Several injuries during the game decimated the defensive front. Defensive tackle Castro Masaniai is likely gone for the season after suffering a fractured fibula. Other injuries included linebackers Feti Unga (strained calf), Tony Wilson (bruised hip), Cameron Collins (strained groin) and defensive end Taylor Henry (sprained shoulder). Safety Lance Mitchell played sparingly because of an ongoing groin and abdominal issue.
Adding insult to injury, cornerback Jordan Poyer, whose 51-yard interception and touchdown was one of the few exciting moments for the Beavers, said Sunday on his Twitter account that someone had keyed his car and left a profane message referencing the Beavers' on-field woes.
Reality seems to have set in for the Beavers and their fans: The door has all but closed on a bowl appearance. Oregon State would have to win five of its last six to be eligible, and the Beavers' schedule includes tough road games against No. 7 Stanford and No. 9 Oregon.
''We've just got to go back to practice and not give up on our season,'' Poyer said. ''We can still do some things.''
There are some opportunities. The Beavers are a young team with room to grow. Key players Mannion, Agnew, receiver Brandin Cooks and defensive ends Scott Crichton and Dylan Wynn are all freshman.

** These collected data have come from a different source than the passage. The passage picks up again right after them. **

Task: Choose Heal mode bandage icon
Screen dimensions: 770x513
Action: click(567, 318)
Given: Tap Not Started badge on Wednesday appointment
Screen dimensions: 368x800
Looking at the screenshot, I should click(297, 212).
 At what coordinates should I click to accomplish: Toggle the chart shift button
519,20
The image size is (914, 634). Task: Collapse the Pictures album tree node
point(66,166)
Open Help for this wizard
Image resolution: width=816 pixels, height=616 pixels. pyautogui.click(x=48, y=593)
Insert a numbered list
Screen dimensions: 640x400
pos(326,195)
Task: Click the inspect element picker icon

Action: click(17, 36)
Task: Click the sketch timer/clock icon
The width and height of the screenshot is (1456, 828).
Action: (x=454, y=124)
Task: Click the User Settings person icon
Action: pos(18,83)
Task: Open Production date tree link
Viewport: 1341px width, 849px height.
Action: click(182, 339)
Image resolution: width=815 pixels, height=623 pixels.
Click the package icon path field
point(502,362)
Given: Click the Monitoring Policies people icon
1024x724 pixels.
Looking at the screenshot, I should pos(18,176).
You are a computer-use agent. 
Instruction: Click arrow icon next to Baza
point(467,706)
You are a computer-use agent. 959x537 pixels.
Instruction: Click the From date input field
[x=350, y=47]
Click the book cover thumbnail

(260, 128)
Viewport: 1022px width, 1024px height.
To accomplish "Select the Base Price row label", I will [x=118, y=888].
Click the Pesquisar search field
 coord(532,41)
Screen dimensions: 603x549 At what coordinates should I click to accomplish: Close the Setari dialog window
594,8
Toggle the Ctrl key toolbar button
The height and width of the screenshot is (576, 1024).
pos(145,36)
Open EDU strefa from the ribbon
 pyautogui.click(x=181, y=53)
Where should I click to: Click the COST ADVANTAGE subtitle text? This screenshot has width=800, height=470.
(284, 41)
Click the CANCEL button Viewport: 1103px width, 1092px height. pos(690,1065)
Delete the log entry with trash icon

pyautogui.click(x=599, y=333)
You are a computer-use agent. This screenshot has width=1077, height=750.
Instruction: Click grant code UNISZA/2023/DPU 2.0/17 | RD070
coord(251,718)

Next up is Washington State, which Oregon State will play Saturday in Seattle. The Cougars lost 44-14 to Stanford to fall to 3-3 on the season and 1-2 in the conference. Quarterback Jeff Tuel was disappointing in his return after missing a month and a half with a broken clavicle.
The Beavers know that they will enter that game, and probably the rest of the season, as the underdog.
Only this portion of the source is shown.